Page MenuHomePhabricator

[EPIC] Create a formal release process for MobileFrontend/Gather
Closed, ResolvedPublic

Description

As a Web developer I want a formal release process so that I can feel confident about the quality of the features that I'm releasing and to more easily keep track of what is being released and when.

Related work: T104324 [EPIC] Create a development staging environment and branch.

Desired outcomes
  • The release process is set up documented on the wiki (where code moves through and lives in the different stages (dev, review, sign-off, pre-prod, prod) and publicly communicated.
  • When a release is made a changelog is generated (something like https://www.mediawiki.org/wiki/MediaWiki_1.26/wmf11) and sent to the mailing list for exposure.

Event Timeline

phuedx raised the priority of this task from to Needs Triage.
phuedx updated the task description. (Show Details)
phuedx added subscribers: Aklapper, phuedx.
phuedx set Security to None.
phuedx updated the task description. (Show Details)

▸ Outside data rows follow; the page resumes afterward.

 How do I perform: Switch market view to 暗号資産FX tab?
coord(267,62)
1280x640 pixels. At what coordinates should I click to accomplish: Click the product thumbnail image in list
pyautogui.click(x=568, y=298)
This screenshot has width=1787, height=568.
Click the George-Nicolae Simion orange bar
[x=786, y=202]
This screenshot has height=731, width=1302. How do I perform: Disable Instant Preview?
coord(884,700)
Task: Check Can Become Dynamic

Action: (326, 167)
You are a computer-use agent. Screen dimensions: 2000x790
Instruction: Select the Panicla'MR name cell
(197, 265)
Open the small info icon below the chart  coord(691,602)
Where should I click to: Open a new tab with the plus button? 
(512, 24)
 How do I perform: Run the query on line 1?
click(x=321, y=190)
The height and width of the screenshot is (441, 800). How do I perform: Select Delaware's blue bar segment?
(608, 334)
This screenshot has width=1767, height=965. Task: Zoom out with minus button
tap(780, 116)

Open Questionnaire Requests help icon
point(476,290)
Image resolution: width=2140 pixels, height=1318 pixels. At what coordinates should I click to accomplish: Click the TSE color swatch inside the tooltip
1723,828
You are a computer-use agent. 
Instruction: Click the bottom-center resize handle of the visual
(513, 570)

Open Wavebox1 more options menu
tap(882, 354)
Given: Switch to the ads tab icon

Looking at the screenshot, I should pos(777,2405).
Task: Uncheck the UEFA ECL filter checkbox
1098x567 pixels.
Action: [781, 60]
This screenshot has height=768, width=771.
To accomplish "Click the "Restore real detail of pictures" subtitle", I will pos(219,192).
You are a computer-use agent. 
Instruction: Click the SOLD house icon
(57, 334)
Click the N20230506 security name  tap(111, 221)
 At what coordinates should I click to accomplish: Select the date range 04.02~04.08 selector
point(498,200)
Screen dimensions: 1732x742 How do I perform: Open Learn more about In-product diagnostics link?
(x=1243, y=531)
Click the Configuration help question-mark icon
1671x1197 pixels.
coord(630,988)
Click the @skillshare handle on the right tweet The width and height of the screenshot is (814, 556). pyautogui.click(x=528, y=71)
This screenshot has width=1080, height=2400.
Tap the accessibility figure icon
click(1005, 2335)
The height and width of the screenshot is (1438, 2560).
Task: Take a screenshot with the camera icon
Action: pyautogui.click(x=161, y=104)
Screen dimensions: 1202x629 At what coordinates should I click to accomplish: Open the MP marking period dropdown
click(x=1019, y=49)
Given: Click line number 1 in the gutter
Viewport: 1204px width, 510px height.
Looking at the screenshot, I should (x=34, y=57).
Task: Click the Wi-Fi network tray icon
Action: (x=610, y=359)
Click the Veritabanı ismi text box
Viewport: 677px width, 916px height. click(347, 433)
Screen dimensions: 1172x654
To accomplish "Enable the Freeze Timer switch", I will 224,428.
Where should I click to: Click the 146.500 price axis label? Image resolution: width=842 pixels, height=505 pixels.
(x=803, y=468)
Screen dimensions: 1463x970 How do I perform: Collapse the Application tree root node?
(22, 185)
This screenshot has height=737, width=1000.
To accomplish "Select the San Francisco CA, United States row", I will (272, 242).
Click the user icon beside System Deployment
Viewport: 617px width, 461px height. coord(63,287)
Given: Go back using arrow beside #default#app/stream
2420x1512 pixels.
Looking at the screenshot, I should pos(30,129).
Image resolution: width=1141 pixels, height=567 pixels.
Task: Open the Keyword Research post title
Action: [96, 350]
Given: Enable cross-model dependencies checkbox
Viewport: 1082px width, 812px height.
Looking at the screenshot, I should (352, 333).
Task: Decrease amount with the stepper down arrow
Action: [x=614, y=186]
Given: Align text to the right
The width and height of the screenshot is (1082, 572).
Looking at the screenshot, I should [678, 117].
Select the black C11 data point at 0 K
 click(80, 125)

@greg: Would it be terrible for y'all to cut the release branches from the stable branch rather than the master branch for MobileFrontend, WikiGrok, and Gather?

@greg: Would it be terrible for y'all to cut the release branches from the stable branch rather than the master branch for MobileFrontend, WikiGrok, and Gather?

What is deployed on Beta Cluster?

@demon @mmodell @thcipriani @hashar: thoughts?

What is deployed on Beta Cluster?

master, which I reckon we'll need to run browser tests against.

The idea here is to add another (hopefully minor) step in releasing something proper, regardless of what process we land on. What I think's pretty darn neat about having a stable branch is that we have a bit more control over how long we have to actually QA a feature, which, recent history has told us, might be longer than we're currently given.

But where will stable be (browser|manual) tested?

On Beta Cluster 2, of course?! Production?! I'm not sure. Maybe running browser tests locally against master and stable gets deployed to Beta Cluster too.

@Jhernandez, @Jdlrobson: Your thoughts'd be appreciated too.

I am very happy to see this being raised by the mobile team toward enhancing our development / release workflow. That is really similar to the git branching model at at http://nvie.com/posts/a-successful-git-branching-model/ which we linked to extensively during the svn/git migration. The first picture is the summary. It makes total sense with the faster cadence of deployment we are introducing (and which will be shortened even further to daily if not hourly deploys).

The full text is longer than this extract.